Les avantages des marchés de carbone

Réduction des émissions de gaz à effet de serre

Un des gros avantages concrets des marchés carbone, c'est qu'ils poussent directement les gros pollueurs à la sobriété énergétique. Quand on te fixe un plafond de CO2 et qu'on taxe chaque tonne supplémentaire, forcément tu réfléchis à comment produire en limitant ta pollution. Ça paraît basique mais c'est exactement ça le truc : ces marchés fixent un prix au CO2 émis, ce qui pousse les entreprises à investir dans des solutions propres pour baisser leurs coûts.

Par exemple, dans le cadre du marché européen du carbone (EU ETS), de 2005 à 2019, les émissions des secteurs concernés ont diminué d'environ 35 %. Ce chiffre est concret et montre qu'une tarification efficace du carbone peut avoir des résultats réels.

Le marché de la Californie est aussi un bon élève : entre 2013 et 2020, les émissions couvertes par leur système de quotas ont diminué de plus de 14 %. C'est significatif sur une échelle locale.

Autre point important, un prix bien calibré incite naturellement les entreprises à moderniser leurs installations industrielles, à miser sur les énergies renouvelables ou à économiser l'énergie. Par exemple, un simple ajustement du prix du carbone européen à plus de 50 euros la tonne en 2021 a encouragé un paquet d'usines et de centrales électriques à sérieusement envisager des alternatives moins polluantes.

Bref, les marchés du carbone, quand ils sont bien faits, c’est concret, ça parle directement au portefeuille des entreprises et ça force à réellement baisser les émissions de CO2 plutôt que de simplement en parler.

Stimulation de l'innovation technologique

Les marchés de carbone fonctionnent un peu comme un coup de pouce pour pousser les industries à chercher des solutions vraiment innovantes pour émettre moins de gaz à effet de serre. Quand une entreprise sait que le droit de polluer devient une marchandise coûteuse, elle est poussée à investir sérieusement dans la recherche et le développement. Par exemple, l'industrie sidérurgique européenne a vu émerger des technologies concrètes comme le procédé HYBRIT (Hydrogen Breakthrough Ironmaking Technology), mis en place en Suède dès 2016. Ce procédé combine l'utilisation d'hydrogène produit à partir d'électricité renouvelable avec du minerai de fer, supprimant complètement les émissions de CO2 traditionnelles liées au charbon.
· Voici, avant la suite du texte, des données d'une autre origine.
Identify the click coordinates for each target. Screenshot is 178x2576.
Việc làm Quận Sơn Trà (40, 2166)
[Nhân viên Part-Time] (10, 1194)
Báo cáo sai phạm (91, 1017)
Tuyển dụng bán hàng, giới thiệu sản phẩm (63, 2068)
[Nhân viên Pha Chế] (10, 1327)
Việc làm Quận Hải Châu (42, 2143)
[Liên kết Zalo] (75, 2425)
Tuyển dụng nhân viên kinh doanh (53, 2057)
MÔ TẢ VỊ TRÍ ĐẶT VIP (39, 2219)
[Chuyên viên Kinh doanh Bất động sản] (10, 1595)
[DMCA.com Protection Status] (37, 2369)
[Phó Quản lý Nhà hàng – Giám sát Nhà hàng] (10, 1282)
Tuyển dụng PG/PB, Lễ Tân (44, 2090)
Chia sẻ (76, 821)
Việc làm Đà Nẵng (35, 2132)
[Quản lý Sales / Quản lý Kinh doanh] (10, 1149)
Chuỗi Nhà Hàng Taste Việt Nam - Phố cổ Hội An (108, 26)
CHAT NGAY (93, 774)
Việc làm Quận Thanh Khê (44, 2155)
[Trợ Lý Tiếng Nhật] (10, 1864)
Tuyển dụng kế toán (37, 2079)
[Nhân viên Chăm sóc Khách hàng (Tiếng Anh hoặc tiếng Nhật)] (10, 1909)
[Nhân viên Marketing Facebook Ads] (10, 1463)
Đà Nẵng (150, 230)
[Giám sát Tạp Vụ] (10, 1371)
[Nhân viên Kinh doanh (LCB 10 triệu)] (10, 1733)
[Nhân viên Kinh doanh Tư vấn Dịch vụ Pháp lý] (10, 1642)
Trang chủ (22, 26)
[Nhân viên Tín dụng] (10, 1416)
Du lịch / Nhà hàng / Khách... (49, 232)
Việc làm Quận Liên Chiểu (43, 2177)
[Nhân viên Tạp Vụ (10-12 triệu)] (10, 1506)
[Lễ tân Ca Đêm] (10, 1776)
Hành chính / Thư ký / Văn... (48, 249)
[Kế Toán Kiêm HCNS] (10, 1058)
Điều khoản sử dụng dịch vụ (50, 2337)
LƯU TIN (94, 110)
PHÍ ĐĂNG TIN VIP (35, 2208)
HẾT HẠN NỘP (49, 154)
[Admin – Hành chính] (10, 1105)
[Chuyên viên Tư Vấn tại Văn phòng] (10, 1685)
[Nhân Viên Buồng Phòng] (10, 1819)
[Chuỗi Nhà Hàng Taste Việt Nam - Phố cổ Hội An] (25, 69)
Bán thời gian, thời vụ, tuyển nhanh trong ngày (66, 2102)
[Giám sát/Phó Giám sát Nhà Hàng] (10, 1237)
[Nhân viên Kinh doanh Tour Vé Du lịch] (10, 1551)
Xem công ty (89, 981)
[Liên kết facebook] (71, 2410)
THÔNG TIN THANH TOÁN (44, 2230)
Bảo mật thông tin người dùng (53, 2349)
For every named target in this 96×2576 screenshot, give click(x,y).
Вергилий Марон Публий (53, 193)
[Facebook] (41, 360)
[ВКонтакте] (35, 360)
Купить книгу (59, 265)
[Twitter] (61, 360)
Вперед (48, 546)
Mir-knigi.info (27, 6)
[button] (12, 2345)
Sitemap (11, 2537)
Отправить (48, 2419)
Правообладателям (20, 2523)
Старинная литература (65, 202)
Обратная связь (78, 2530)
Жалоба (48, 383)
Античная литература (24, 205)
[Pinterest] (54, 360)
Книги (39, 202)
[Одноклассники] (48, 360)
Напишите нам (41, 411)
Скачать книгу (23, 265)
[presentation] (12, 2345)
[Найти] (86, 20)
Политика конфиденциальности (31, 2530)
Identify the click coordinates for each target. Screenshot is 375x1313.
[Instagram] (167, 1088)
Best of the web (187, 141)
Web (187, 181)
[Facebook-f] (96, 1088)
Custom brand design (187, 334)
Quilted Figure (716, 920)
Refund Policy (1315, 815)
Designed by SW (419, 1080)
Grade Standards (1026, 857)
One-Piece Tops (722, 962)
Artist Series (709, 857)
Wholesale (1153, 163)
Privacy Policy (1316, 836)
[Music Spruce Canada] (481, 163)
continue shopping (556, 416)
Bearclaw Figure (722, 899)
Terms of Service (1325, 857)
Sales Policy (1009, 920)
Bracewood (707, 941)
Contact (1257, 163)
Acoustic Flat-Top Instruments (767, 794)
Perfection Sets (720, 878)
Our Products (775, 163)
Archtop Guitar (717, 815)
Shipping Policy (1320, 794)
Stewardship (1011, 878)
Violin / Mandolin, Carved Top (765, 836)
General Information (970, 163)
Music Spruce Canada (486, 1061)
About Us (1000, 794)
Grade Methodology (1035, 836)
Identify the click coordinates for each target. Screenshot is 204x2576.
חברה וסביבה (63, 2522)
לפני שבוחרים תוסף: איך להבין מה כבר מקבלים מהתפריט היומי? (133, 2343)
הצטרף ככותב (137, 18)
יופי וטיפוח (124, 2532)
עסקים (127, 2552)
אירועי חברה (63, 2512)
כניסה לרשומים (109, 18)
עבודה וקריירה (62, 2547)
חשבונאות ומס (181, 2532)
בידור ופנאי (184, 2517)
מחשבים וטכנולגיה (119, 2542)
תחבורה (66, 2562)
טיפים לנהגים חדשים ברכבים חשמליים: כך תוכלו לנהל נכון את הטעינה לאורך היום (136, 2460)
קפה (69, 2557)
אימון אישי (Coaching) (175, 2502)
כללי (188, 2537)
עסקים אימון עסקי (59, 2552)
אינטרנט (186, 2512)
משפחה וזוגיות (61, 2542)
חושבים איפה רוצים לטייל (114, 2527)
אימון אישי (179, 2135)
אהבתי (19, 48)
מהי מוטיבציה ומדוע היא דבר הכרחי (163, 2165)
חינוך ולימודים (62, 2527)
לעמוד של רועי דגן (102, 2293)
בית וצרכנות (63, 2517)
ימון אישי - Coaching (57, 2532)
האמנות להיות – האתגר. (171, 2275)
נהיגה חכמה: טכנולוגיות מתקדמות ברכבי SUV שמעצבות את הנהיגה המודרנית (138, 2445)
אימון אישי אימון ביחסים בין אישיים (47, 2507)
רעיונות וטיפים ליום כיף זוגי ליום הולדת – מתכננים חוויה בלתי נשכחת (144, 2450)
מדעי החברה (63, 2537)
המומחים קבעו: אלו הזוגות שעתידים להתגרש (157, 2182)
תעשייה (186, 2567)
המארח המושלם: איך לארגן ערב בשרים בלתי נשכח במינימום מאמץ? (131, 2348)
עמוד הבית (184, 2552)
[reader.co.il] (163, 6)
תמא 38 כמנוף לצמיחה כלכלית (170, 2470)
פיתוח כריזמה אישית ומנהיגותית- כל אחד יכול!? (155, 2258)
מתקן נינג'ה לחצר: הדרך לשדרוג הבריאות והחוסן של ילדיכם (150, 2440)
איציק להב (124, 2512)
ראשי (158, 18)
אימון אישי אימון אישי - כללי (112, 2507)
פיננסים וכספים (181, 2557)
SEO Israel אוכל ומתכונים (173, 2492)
Ce genre d'initiative est encouragé financièrement par le coût croissant des quotas de carbone. Résultat : au lieu de simplement acheter leurs quotas, les entreprises cherchent des techniques plus propres, histoire d'économiser sérieusement sur le long terme. On voit aussi apparaître de plus en plus de captation et stockage du carbone, les entreprises étant prêtes à tester des méthodes jusque-là considérées comme trop coûteuses ou risquées financièrement. Un rapport de l'Agence Internationale de l'Énergie (AIE) de 2022 constate ainsi que plus de 30 projets de capture directe de CO2 dans l'air (Direct Air Capture) sont aujourd'hui en cours dans le monde, alors qu'il y a dix ans, cette solution était encore marginale.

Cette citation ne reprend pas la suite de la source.